WASHINGTON (AP) - President Donald Trump said Tuesday that he's "not happy" with his Russian counterpart, Vladimir Putin, saying that Moscow's ongoing war in Ukraine is "killing a lot of people" on both sides.
"I´m not happy with him, I can tell you that much right now. This is killing a lot of people," Trump said of Putin during a meeting with his Cabinet.
The president also acknowledged that his previous suggestions that he might be able to cajole Russia's president into bringing the fighting to a close and quickly ending the war in Ukraine has "turned out to be tougher."
It was a notable comment for a president who has all but aligned himself with Putin at moments in the past and has praised the Russian leader effusively at times - though less so in recent months.
The Cabinet meeting comments came a day after Trump said the United States will now have to send more weapons to Ukraine - dramatically reversing a previous announcement of a pause in critical, previously approved firepower deliveries to Kyiv in the midst of concerns that America's own military stockpiles have declined too much.
"We wanted (to) put defensive weapons (in). Putin is not, he's not treating human beings right," Trump said during the Cabinet meeting, explaining the pause's reversal. "It's killing too many people. So we're sending some defensive weapons to Ukraine and I've approved that."
Amid suggestions that the Pentagon moved to implement the weapons pause without full approval from the White House and other parts of the administration, Trump refused to discuss who made the decision on halting weapons.
"I don´t know," he said sarcastically to a reporter who pressed him on the original approval. "Why don´t you tell me?"
Expressing open displeasure with Putin - and approving a resumption of U.S. weapons to Ukraine - underscore how much Trump's thinking on Russia and Ukraine policy has shifted since he returned to the White House in January, and just how tricky navigating the ongoing conflict has proved to be.
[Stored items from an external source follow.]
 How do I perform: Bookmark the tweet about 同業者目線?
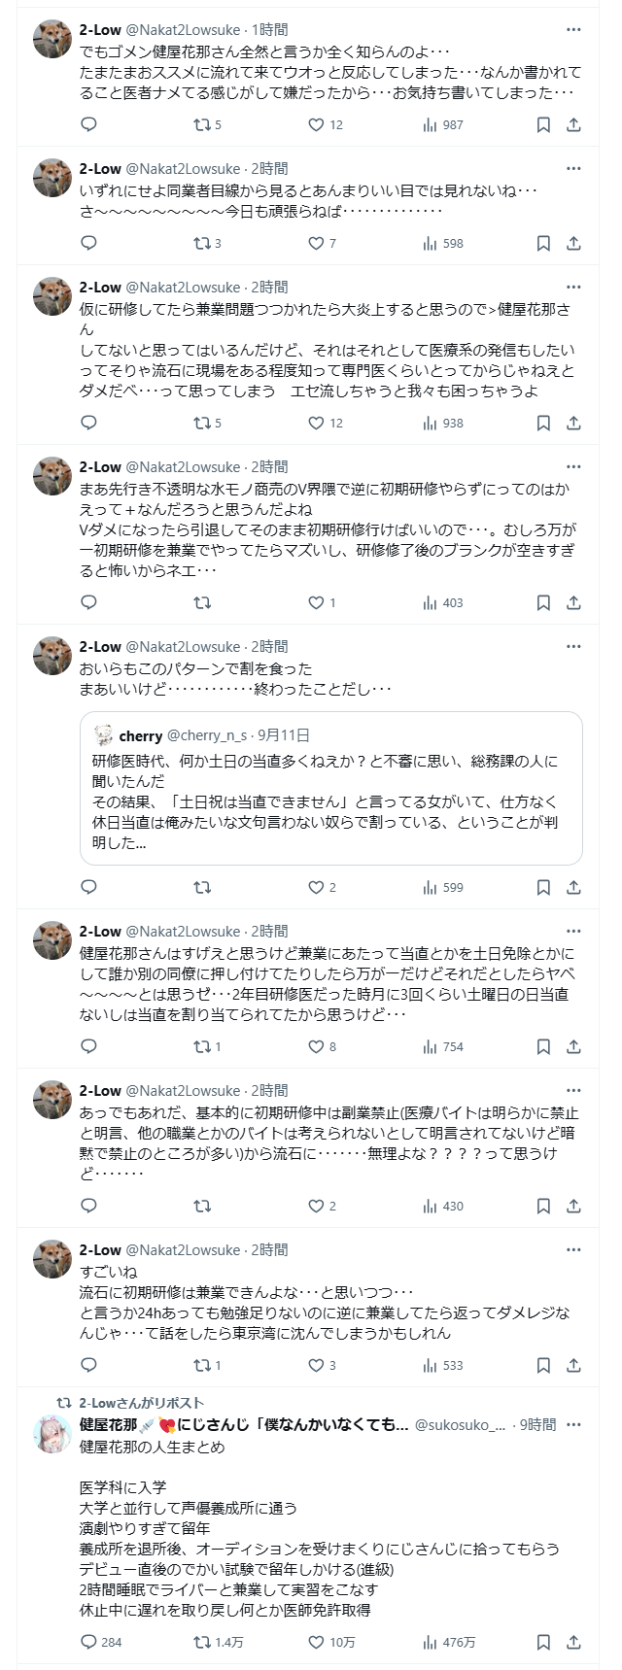(x=543, y=243)
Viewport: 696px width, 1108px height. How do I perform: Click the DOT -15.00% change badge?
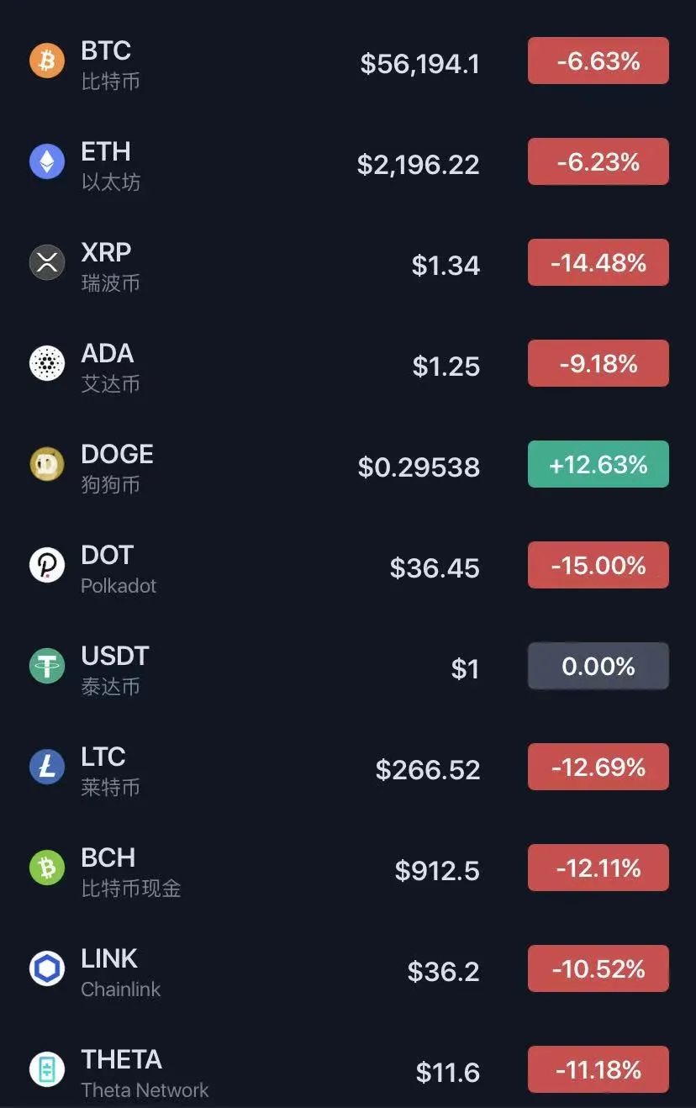(x=598, y=565)

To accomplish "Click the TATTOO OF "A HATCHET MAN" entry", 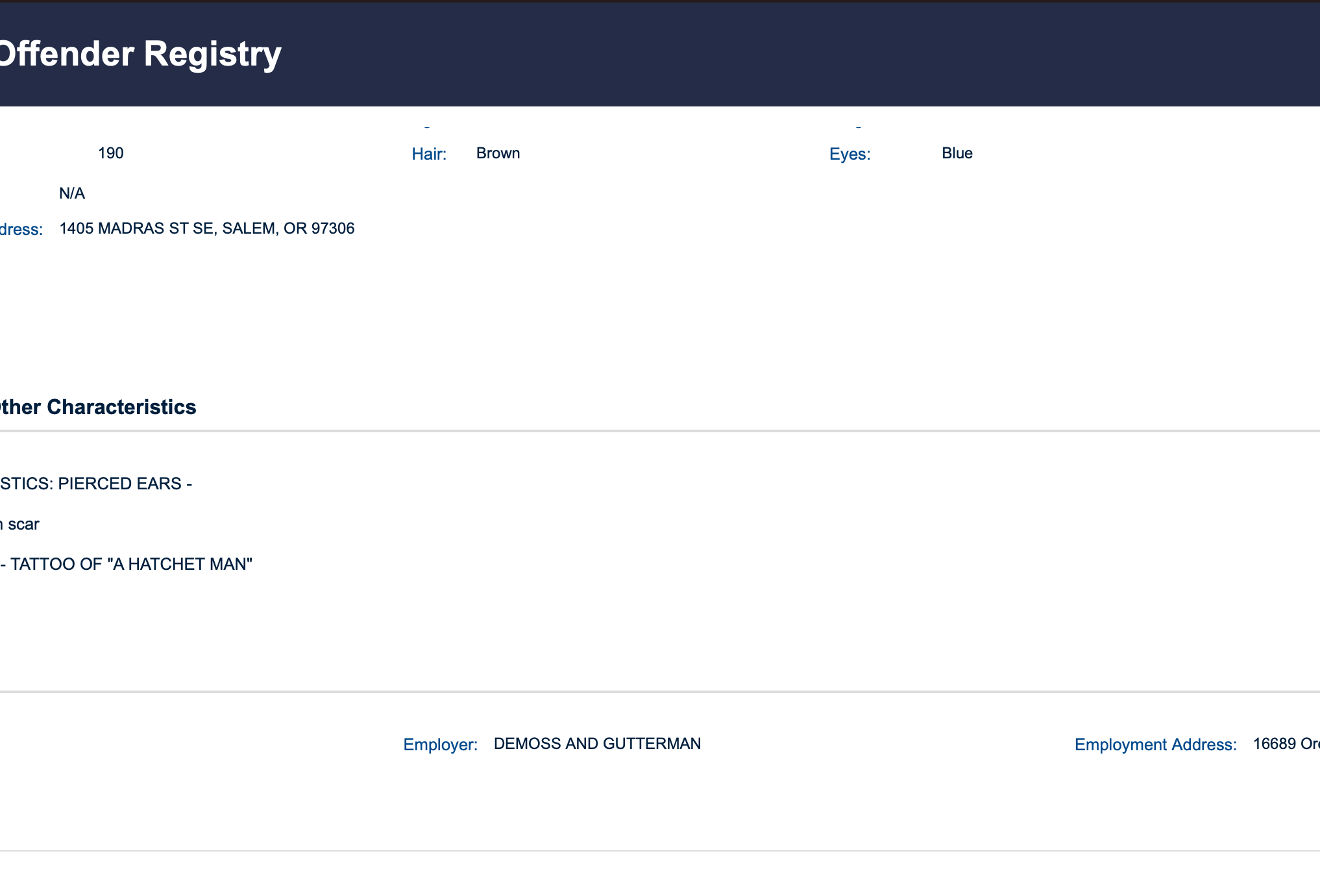I will (127, 564).
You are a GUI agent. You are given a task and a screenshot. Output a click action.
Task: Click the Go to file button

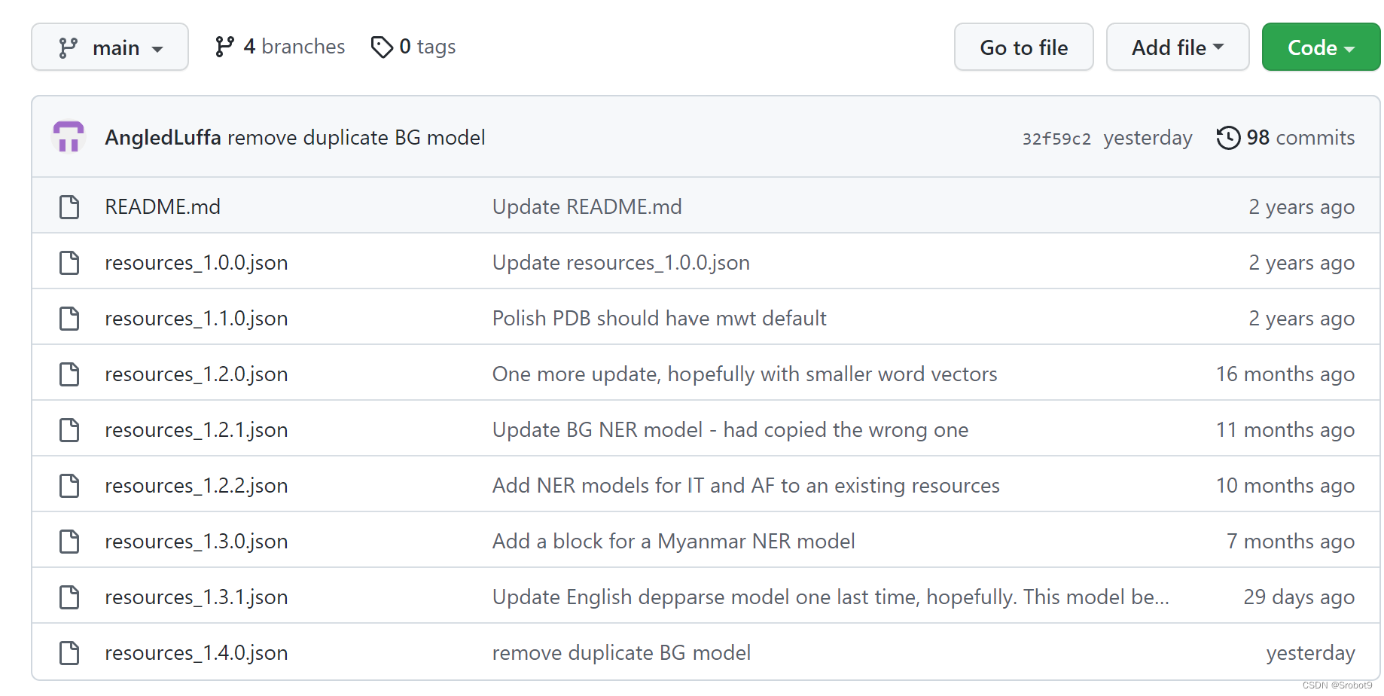1024,47
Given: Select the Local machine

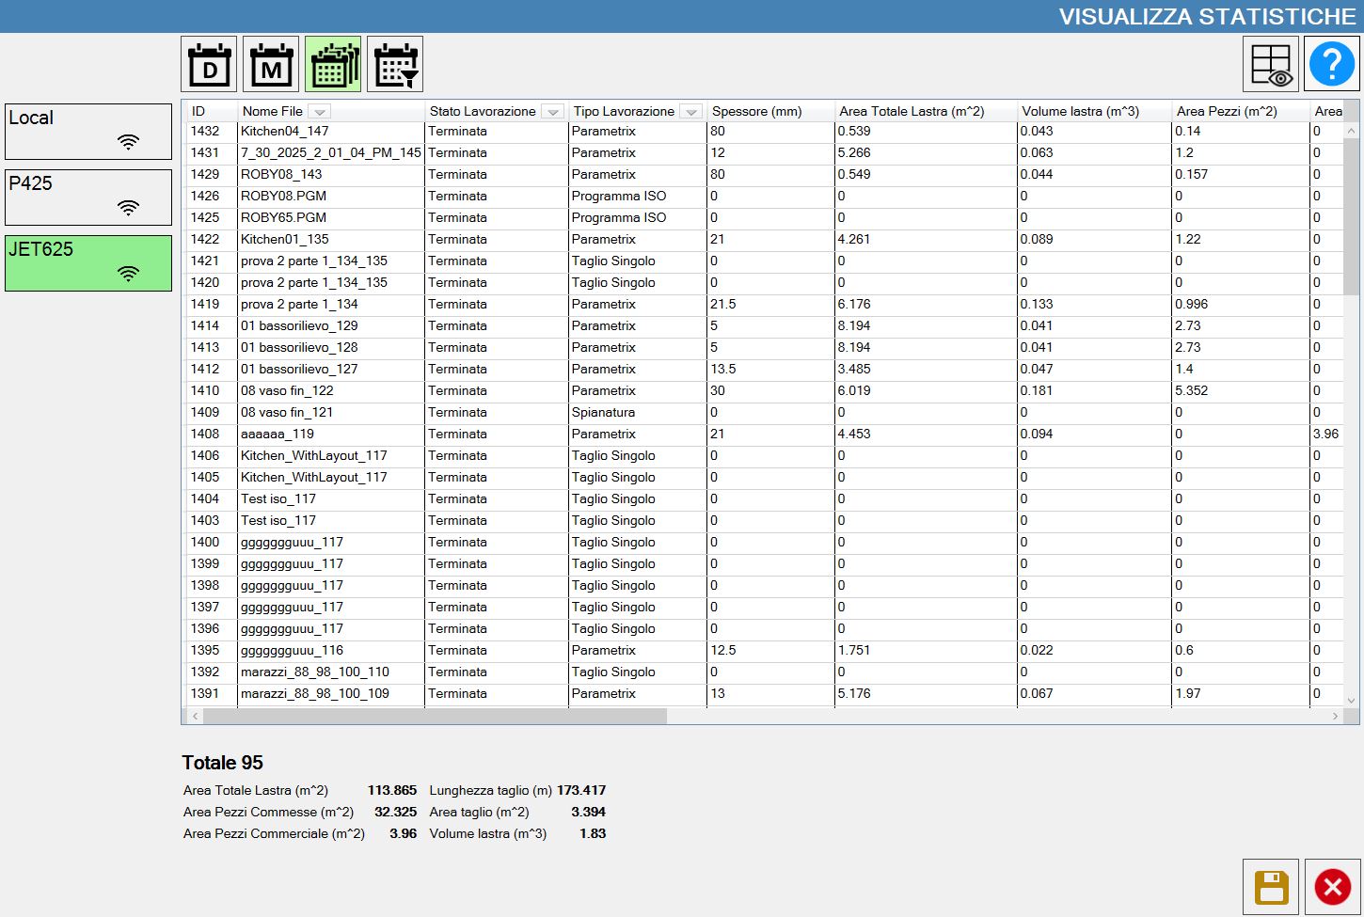Looking at the screenshot, I should point(88,132).
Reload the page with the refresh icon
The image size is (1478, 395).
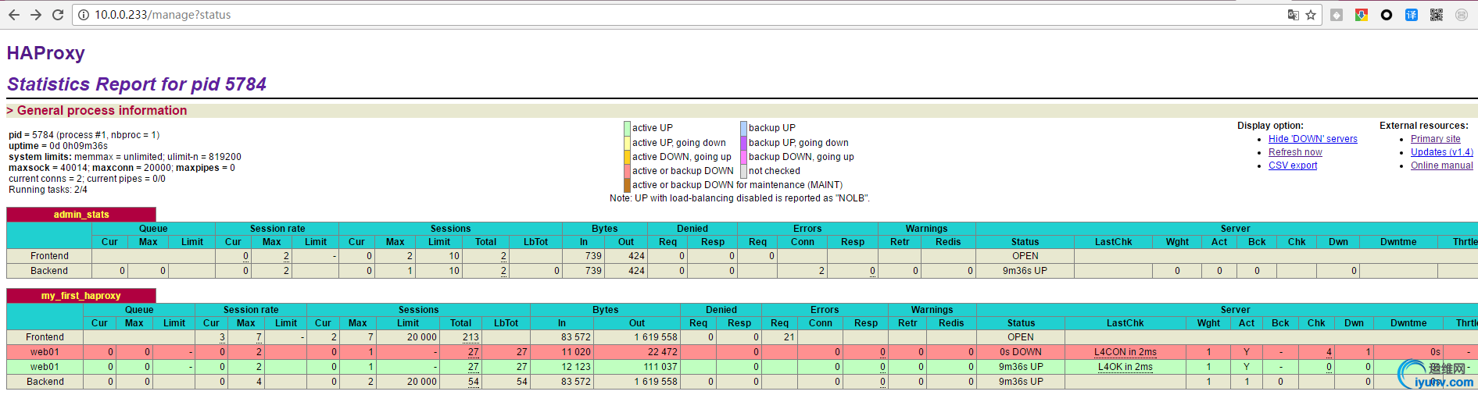tap(58, 15)
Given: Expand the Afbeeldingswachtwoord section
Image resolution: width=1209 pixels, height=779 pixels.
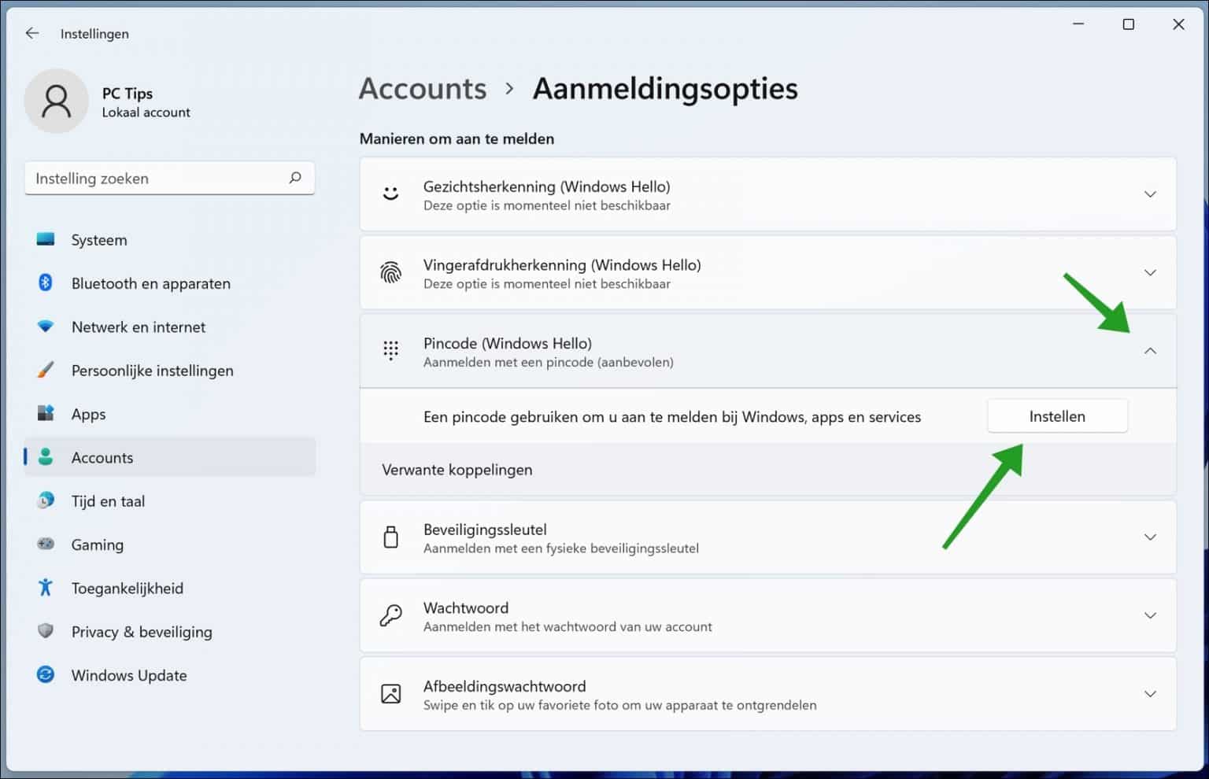Looking at the screenshot, I should click(x=1150, y=693).
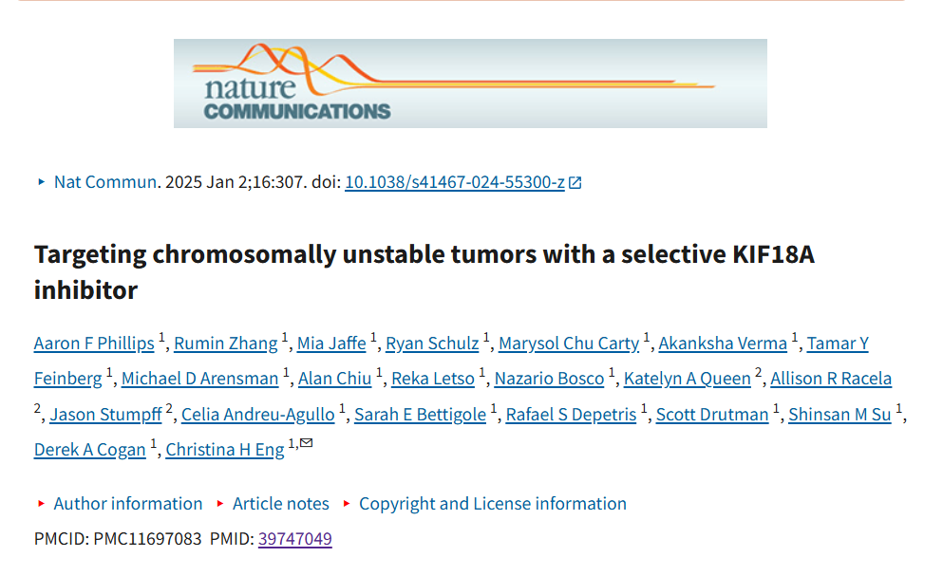
Task: Open PMID link 39747049
Action: point(294,539)
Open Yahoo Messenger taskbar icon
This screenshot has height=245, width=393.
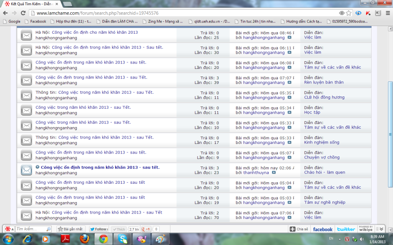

Trump suggested during last year's campaign that he could quickly end the Russia-Ukraine war. But, by April, he was using his Truth Social account to exhort Putin to end military strikes on the Ukrainian capital.
"Vladimir, STOP!" he wrote. But large-scale Russian attacks on Ukraine have continued since then and Trump's public pronouncements on Putin have continued to sour.
Trump said after a call last week with Putin that he was unhappy with Russia's president and "I don´t think he´s looking to stop" the war. Then, speaking at the start of a dinner he hosted for Israeli Prime Minister Benjamin Netanyahu at the White House on Monday night, Trump said, "I´m not happy with President Putin at all."
Asked during Tuesday's Cabinet meeting what his growing displeasure with Putin might mean for U.S. foreign policy, Trump declined to discuss specifics.
"I will say, the Ukrainians were brave. But we gave them the best equipment ever made," Trump said. He also predicted that, without U.S. weapons and military support Russia's invasion of Ukraine in February 2022 might have otherwise sparked what "probably would have been a very quick war."
"It would have been a war that lasted three or four days," he said, "but they had the benefit of unbelievable equipment."